Diversification-Weighted Perfomance Evaluation

January 27, 2015

RiskBudgetIndexesUsing the components of the S&P 500 Index, we investigate an alternative, process-driven methodology for index construction and optimization called Diversification Weighting. We find that when reconstituting the S&P 500 universe from January 1996 through May 2014, using Diversification Optimization, we achieved annualized outperformance of 427 basis points against the capital-weighted benchmark, and achieved favorable results when compared against other weighted approaches applied to the same investments universe.

We also introduce diversification measurement for the purpose of context and clarity underpinning Diversification Optimization.

Overview
Investors hold diversification, long a bedrock of investor prudence, in high esteem. This is curious, as diversification is both ubiquitous and misunderstood. Diversification is typically associated with asset allocation, but fundamentally, diversification is a weighting strategy. We have formalized diversification as a weighting approach.

We believe Diversification Weighting is both unique and often superior to conventional weighting approaches. Importantly, it is not constrained to a particular market, style or even asset class. In addition, we show portfolio diversification to provide material performance improvements to both risk and return.

Part of the attraction to smart-beta euphoria is an intuition that repeatable investment performance is systematic. Investors prefer a repeatable process and especially a process rooted in things that are rather simple and easily understood.

Diversification, as a concept, has been around for a long time, but only in vague or indefinite terms. This paper circumscribes various inventions for diversification measurement, visualization and optimization, but a full treatment of all of these topics is beyond the scope of this article. The question we mean to address here is, does diversification work?

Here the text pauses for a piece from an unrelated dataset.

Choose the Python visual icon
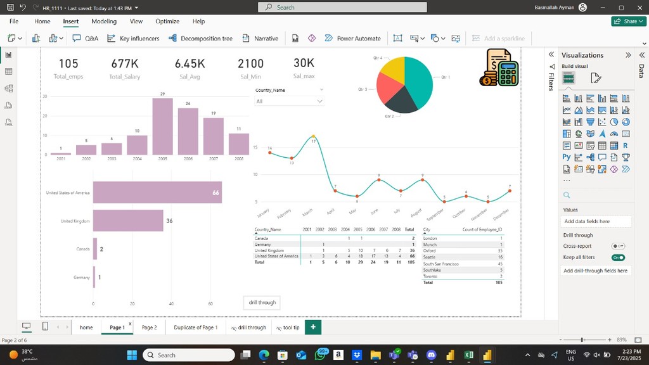Viewport: 649px width, 365px height. pyautogui.click(x=567, y=157)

In essence, diversification increases for every equally weighted, uncorrelated asset added to a portfolio. When we put the portfolio in a geometric space, such additions add a dimension, which may measure the diversification therein. When we weight assets in a manner consistent with maximizing the portfolio dimensionality, perhaps subject to a utility function, the portfolio is said to be diversification weighted.

Defining Diversification: The Framework For Measurement And Optimization
For something to be optimized, it must have a clear and definable objective function. Diversification, while ethereal by its nature, can be defined with precision and definiteness.

For readers interested in diversification or how the results are obtained, we need to set some foundations in the geometric modeling. The ensuing geometric modeling framework provides the background for both diversification measurement and optimization.

Asset correlations are measured and assets are projected to a space that maps the measured correlations to the angles separating one asset from another, so that assets with higher correlations have a more acute angle separating the vectors. Assets sharing zero correlation are mapped to a 90° angle and assets with a -1 correlation are mapped as diametric opposites having a 180° angle.

Imagine a three-asset portfolio; each asset has zero correlation to the other two assets. Each asset literally takes the portfolio in a new direction. Note that all available dimensions are used as degrees of freedom to convey the relativity of the assets. It is correlation in every dimension. We refer to this as having a relativity domain space.

Imagine that we introduce a fourth uncorrelated asset. Where would it fit? It cannot fit in 3-D without creating some distortion. There is not enough dimensionality to hold it. We need to introduce an additional dimension, which may accurately represent the fourth uncorrelated asset.

In mathematics, there is no limit to dimensionality. So it is with portfolios. Diversification has no upper boundary; there can always be more.